Review question

# Can we prove $\sin a \sin b \leq \sin^2\frac{1}{2}(a+b)$? Add to your resource collection Remove from your resource collection Add notes to this resource View your notes for this resource

Ref: R8525

## Solution

Prove that, for all values of $a$ and $b$, $\sin a \sin b \le \sin^2\frac{1}{2}(a+b).$

We know that $\cos (x+y) = \cos x\cos y-\sin x\sin y \quad \text{and} \quad \cos (x-y) = \cos x\cos y+\sin x\sin y.$

Thus $\sin x\sin y = \dfrac{1}{2}(\cos (x-y)-\cos (x+y)).$

This means $\sin \left(\dfrac{a+b}{2}\right)\sin \left(\dfrac{a+b}{2}\right) = \dfrac{1}{2}(1-\cos (a+b)).$

We also have $\sin a\sin b = \dfrac{1}{2}(\cos (a-b)-\cos (a+b)).$

Since $\cos(a-b) \leq 1$, on comparing the last two equations we see $\sin a\sin b \leq \sin^2 \left(\dfrac{a+b}{2}\right)$.

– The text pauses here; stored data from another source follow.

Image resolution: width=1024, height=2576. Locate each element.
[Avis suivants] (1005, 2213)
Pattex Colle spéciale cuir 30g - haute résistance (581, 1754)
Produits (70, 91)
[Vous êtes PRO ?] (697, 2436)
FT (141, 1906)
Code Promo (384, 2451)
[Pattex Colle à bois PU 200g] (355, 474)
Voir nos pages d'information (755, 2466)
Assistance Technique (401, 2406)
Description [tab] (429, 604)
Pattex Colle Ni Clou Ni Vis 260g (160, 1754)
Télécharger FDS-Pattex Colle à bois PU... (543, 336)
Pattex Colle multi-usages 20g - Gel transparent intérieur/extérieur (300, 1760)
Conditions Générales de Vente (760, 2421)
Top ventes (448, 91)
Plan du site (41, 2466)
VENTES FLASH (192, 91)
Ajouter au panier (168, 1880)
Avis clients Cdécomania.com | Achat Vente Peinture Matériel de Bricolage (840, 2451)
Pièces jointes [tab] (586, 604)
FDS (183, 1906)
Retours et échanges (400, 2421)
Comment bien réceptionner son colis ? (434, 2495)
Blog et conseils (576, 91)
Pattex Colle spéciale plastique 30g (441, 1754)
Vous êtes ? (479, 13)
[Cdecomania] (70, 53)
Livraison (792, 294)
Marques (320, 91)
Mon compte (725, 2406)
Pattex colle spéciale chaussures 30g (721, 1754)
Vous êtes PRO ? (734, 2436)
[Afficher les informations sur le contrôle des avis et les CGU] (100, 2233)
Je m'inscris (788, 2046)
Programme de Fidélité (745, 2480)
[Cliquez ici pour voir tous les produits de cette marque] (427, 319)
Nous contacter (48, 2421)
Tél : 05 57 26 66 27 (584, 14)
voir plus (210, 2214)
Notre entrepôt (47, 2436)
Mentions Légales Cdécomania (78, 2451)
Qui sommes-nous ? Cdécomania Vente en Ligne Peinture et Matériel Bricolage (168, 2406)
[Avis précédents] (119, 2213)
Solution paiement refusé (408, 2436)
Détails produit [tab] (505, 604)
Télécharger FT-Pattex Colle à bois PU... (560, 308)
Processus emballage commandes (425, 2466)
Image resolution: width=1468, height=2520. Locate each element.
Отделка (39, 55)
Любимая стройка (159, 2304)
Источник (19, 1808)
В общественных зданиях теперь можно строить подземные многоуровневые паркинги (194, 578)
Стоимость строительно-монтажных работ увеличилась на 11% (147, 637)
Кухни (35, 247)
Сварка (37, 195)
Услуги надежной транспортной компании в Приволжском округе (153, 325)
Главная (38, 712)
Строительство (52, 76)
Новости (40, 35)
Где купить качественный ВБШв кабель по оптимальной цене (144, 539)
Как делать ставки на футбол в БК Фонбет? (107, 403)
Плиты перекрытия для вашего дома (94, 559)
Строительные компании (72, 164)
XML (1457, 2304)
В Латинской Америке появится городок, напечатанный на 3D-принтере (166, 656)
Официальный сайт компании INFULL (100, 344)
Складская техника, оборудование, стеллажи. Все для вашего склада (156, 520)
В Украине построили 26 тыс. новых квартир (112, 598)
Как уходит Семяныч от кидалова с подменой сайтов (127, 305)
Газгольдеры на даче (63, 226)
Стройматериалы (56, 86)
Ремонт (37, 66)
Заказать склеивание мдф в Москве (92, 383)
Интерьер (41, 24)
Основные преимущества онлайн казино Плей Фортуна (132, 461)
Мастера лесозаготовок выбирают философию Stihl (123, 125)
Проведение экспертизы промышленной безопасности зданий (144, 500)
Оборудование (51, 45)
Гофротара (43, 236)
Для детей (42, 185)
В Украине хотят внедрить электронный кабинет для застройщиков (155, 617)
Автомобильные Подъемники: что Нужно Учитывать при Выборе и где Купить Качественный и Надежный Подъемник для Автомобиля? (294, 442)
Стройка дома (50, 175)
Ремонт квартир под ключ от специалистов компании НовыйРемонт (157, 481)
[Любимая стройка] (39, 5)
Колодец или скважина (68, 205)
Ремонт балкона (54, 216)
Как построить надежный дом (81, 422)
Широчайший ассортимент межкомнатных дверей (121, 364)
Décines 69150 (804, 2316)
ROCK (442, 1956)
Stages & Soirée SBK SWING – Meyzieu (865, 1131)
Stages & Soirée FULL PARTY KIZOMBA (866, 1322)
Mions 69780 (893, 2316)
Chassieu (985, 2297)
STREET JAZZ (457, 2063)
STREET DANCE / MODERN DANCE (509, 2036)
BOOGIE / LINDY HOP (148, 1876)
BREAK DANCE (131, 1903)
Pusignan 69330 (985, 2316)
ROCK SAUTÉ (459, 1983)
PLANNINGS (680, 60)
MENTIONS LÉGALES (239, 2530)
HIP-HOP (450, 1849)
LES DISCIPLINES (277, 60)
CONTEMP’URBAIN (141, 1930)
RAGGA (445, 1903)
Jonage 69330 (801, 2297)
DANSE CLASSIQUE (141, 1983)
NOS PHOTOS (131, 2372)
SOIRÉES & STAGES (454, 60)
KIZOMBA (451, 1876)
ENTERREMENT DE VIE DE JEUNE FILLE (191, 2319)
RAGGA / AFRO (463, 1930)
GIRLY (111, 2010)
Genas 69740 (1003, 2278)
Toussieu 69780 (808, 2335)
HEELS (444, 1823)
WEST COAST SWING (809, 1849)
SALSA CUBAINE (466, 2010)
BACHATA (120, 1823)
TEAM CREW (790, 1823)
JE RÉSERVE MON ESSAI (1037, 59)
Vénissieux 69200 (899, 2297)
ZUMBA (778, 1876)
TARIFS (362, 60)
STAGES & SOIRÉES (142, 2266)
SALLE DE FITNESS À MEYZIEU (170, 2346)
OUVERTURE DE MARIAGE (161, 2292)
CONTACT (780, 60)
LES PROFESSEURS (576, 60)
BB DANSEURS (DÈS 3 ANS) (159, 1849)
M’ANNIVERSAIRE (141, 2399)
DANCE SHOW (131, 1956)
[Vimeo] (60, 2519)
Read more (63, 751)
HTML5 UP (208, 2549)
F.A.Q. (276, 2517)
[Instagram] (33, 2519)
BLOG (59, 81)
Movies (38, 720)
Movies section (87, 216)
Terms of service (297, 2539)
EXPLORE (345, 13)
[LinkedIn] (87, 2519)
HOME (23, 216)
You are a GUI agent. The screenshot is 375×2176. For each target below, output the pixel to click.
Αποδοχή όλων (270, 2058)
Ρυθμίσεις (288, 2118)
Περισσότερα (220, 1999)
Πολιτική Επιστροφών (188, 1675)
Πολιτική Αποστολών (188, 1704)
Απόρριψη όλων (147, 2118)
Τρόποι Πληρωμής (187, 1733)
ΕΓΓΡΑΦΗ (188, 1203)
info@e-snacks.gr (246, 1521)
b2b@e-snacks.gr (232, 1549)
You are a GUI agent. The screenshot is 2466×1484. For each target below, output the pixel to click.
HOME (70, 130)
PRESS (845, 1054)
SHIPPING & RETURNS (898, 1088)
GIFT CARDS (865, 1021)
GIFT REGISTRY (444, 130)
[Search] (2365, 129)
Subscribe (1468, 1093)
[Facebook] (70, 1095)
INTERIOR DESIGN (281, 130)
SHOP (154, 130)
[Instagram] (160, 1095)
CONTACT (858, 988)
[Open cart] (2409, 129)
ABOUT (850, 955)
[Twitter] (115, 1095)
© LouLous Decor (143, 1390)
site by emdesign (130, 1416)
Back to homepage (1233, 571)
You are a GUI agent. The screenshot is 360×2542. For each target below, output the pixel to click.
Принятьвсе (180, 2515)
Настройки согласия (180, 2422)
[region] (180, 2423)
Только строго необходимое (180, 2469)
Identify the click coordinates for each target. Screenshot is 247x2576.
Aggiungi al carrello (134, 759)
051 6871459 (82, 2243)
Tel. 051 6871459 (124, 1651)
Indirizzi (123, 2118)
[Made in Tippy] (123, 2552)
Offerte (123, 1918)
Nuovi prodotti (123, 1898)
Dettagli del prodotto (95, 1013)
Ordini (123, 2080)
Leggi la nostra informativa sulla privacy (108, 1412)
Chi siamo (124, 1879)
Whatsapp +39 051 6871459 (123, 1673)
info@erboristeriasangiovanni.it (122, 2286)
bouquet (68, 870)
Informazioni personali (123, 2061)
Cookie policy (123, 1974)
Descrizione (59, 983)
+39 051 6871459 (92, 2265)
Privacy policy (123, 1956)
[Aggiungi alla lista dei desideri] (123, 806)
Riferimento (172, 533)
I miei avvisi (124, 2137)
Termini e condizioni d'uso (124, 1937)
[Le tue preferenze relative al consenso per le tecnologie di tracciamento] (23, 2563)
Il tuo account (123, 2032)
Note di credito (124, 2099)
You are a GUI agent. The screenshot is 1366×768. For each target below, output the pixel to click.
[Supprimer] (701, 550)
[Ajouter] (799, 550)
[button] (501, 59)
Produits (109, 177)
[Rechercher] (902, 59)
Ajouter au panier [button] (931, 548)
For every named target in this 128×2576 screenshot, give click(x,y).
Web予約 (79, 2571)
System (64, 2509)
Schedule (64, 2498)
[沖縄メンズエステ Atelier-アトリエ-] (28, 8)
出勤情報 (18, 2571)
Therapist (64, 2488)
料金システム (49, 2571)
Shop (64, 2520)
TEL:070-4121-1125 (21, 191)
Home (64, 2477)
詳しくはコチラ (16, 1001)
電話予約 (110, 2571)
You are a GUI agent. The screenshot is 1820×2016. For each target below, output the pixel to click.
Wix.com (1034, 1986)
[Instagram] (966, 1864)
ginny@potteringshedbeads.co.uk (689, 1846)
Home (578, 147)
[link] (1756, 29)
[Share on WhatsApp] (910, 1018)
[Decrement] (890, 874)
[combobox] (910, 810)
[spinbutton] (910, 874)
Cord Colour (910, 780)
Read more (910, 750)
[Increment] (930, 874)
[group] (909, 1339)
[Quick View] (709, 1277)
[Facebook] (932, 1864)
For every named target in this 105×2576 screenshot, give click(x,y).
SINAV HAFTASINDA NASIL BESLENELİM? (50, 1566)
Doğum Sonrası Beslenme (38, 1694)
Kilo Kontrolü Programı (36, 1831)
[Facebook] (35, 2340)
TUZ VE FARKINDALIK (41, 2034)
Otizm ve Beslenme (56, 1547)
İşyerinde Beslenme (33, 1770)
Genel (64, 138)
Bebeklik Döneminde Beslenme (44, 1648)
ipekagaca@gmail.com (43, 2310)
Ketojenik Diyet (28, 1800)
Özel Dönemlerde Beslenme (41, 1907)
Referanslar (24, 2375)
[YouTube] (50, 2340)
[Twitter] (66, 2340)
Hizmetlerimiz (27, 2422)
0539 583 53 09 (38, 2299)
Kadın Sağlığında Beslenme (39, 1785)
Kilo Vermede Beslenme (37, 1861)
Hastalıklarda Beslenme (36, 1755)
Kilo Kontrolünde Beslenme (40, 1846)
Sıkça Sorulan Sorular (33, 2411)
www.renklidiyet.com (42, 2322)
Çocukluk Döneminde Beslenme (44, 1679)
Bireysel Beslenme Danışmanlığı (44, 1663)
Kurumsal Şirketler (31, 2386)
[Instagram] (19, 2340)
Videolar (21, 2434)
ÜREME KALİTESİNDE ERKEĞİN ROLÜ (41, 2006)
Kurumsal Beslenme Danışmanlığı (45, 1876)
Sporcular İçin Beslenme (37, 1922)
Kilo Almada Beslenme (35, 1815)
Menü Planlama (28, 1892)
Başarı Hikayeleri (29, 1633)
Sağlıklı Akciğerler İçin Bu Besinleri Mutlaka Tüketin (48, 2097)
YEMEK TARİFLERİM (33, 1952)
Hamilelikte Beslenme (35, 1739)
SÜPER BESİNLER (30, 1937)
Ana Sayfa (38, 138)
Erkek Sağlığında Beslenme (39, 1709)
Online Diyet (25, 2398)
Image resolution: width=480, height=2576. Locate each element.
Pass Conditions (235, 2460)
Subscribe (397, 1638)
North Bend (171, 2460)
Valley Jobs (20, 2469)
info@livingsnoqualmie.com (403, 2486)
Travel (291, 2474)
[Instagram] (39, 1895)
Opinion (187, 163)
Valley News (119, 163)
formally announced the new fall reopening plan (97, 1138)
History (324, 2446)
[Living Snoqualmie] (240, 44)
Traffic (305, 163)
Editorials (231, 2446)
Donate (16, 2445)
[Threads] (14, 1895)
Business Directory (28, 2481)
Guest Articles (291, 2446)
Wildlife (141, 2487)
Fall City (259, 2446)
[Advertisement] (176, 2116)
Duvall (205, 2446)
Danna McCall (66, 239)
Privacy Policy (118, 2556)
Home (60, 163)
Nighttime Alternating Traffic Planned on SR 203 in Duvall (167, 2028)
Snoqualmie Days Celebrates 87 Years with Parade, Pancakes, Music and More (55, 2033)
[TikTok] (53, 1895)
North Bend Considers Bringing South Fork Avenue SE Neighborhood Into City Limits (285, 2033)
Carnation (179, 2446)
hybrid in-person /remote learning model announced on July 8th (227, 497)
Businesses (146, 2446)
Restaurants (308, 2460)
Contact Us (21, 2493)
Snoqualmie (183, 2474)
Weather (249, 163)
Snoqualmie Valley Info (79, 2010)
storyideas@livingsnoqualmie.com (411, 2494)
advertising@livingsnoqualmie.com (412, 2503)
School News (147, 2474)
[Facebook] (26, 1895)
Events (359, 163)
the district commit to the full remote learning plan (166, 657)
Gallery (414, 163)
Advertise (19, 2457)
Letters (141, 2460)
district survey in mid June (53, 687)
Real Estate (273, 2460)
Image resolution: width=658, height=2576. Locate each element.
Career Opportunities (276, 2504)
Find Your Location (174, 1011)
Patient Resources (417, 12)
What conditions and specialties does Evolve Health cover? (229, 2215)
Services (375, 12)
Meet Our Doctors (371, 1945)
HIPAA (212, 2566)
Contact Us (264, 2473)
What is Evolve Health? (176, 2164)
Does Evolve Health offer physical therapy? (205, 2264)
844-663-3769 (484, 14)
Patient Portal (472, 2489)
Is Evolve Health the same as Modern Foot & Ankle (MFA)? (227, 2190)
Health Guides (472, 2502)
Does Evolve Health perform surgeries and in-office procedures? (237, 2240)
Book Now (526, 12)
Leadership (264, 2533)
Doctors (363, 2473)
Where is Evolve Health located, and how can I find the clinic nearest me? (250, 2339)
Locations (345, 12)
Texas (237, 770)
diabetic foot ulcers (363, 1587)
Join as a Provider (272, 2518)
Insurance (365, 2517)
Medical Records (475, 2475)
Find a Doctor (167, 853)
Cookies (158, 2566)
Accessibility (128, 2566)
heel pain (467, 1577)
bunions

Show further that, if $a$, $b$, $c$ and $d$ all lie between $0$ and $\pi$, then $\sin a \sin b \sin c \sin d \leq \left( \sin\frac{1}{4}(a+b+c+d)\right)^4;$

If $0 \leq a, b, c, d \leq \pi,$ then

$0 \leq \sin a, \sin b, \sin c, \sin d \leq 1.$

Therefore

$0 \leq \sin a \sin b \leq \sin^2{\frac{1}{2}(a+b)}$

and

$0 \leq \sin c \sin d \leq \sin^2{\frac{1}{2}(a+b)}.$

Because the left hand side of each inequality is greater than or equal to zero, we can multiply the inequalities to get

$$$\sin a \sin b \sin c \sin d \leq \sin^2{\frac{1}{2}(a+b)} \sin^2{\frac{1}{2}(c+d)}. \label{eq:1}$$$ Using the inequality from a), we also have \begin{align} \sin{\frac{1}{2}(a+b)} \sin{\frac{1}{2}(c+d)} &\leq \sin^2{\frac{1}{2}\bigl[\frac{1}{2}(a+b)+\frac{1}{2}(c+d)\bigr]} \notag \\ \quad &= \sin^2{\frac{1}{4}(a + b + c +d)}. \label{eq:2} \end{align}

We know

$0 \leq \frac{1}{2}(a+ b), \frac{1}{2}(c+d) \leq \pi,$

and so

$0 \leq \sin \frac{1}{2}(a+b) \sin \frac{1}{2}(c+d),$

which means we can square $\eqref{eq:2}$ to get

$$$\sin^2{\frac{1}{2}(a+b)} \sin^2 \frac{1}{2}(c+d) \leq \sin^4{\frac{1}{4}(a+b+c+d)}. \label{eq:3}$$$

Combining $\eqref{eq:1}$ and $\eqref{eq:3}$ we get

\begin{align*} \sin a \sin b \sin c \sin d &\leq \sin^4\frac{1}{4}(a+b+c+d) \\ & \quad = \bigl(\sin \frac{1}{4}(a+b+c+d)\bigr)^4, \end{align*}

as required.

… and, by writing $d=\frac{1}{3}(a+b+c)$, deduce that $\sin a \sin b \sin c \le \left( \sin\frac{1}{3}(a+b+c)\right)^3.$

Setting $d = \frac{1}{3}(a+b+c),$ we see that

$a + b + c + d = \frac{4}{3}(a+b+c),$

and we can deduce that

$$$\sin a \sin b \sin c \sin \frac{1}{3}(a+b+c) \leq \bigl(\sin \frac{1}{3}(a+b+c)\bigr)^4. \label{eq:4}$$$

From $0 \leq a, b, c \leq \pi$, we deduce that $0 \leq \frac{1}{3}(a+b+c) \leq \pi$ and, except in the cases $a,b,c=0$ and $a,b,c=\pi$, we have the strict inequality $0 < \frac{1}{3}(a+b+c) < \pi$, and so

$\sin \frac{1}{3}(a+b+c) > 0.$

Given this, we can divide $\eqref{eq:4}$ by $\sin \frac{1}{3}(a+b+c)$ to get

$\sin a \sin b \sin c \leq \bigl(\sin \frac{1}{3}(a+b+c)\bigr)^3,$

as required.

The final task is to consider the cases $a = b = c = 0$ and $a = b = c = \pi.$ In both of these cases, both sides of the inequality are $0$ (as $\sin 0 = \sin \pi = 0$), and so the inequality still holds.